## [RECORDS FOR THE TASK]
____________________

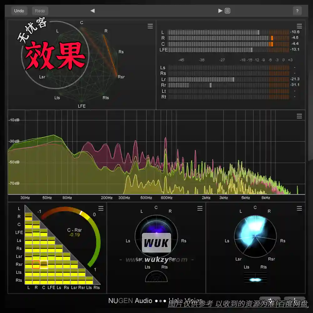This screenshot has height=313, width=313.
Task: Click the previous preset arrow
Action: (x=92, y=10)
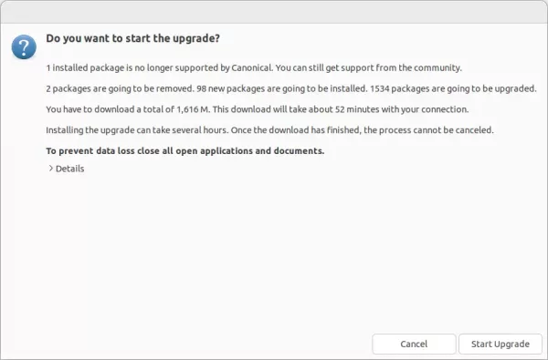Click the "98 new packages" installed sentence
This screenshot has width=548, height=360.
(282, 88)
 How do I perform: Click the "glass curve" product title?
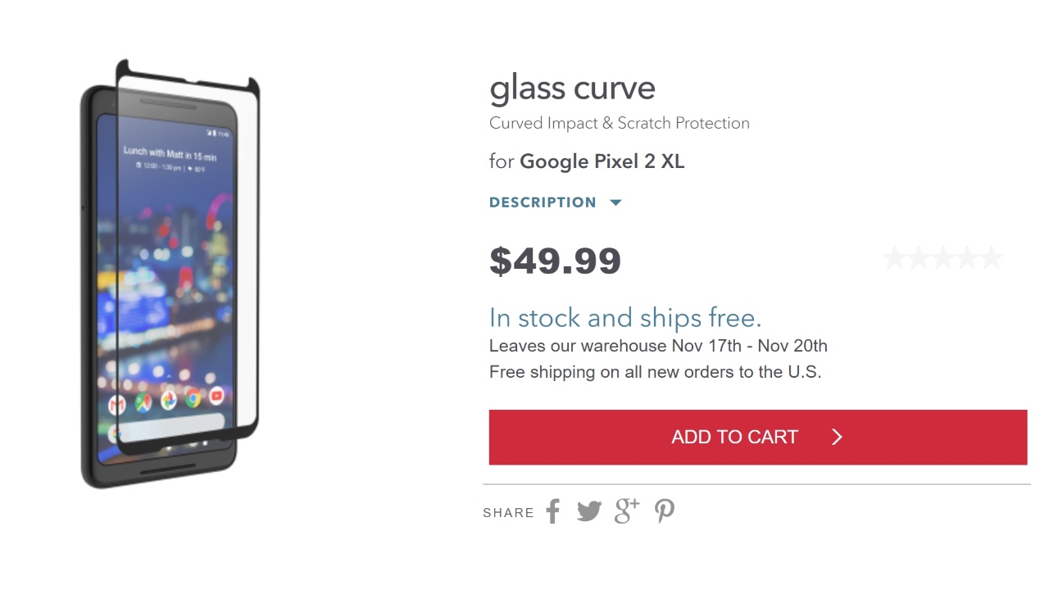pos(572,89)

____________________

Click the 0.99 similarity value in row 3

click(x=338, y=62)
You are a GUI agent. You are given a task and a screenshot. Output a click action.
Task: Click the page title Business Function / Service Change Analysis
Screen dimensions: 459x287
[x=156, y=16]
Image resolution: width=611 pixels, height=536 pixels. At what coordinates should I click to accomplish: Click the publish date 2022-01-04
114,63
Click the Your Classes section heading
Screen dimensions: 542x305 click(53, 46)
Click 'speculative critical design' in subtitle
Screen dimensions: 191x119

____________________

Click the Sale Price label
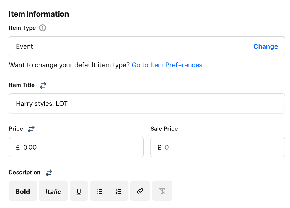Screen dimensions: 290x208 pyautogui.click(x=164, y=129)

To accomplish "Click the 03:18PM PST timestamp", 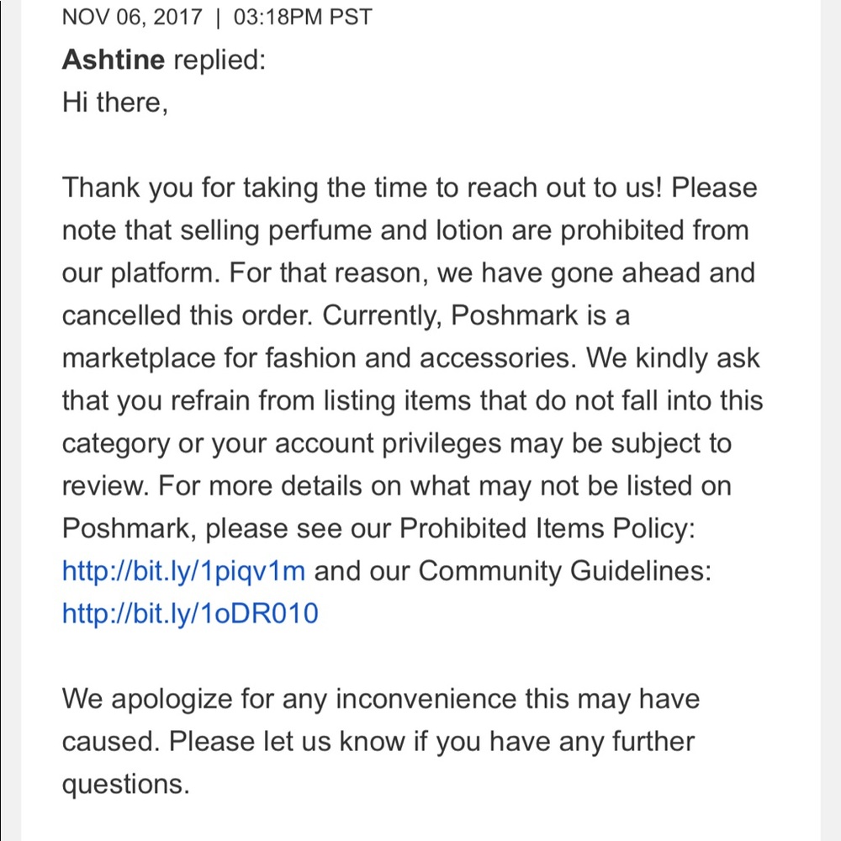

____________________

## [PROBLEM TO WORK ON]
Copy out, exactly and alone, the lines of the entries above between the ones holding "Click the Your Classes section heading" and "Screen dimensions: 191x119", inclusive.

## [RESPONSE TO THE EXERCISE]
Click the Your Classes section heading
Screen dimensions: 542x305 click(53, 46)
Click 'speculative critical design' in subtitle
Screen dimensions: 191x119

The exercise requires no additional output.